(Entries on finding words and elements)
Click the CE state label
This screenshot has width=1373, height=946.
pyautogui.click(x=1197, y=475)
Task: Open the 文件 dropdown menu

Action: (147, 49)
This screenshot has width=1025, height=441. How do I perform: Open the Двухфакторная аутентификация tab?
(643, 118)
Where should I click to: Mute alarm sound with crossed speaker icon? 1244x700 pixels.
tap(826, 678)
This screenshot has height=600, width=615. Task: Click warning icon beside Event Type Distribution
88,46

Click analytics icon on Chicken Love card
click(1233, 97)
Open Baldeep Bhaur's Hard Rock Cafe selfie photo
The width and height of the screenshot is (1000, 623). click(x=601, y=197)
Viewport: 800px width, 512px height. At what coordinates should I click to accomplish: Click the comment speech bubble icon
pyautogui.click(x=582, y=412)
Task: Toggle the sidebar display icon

**WHAT IS NEEDED**: Count the lines in the entries above that contain the string "This" (case counts), and reply with only that number.

**REPLY TO THE TASK**: 3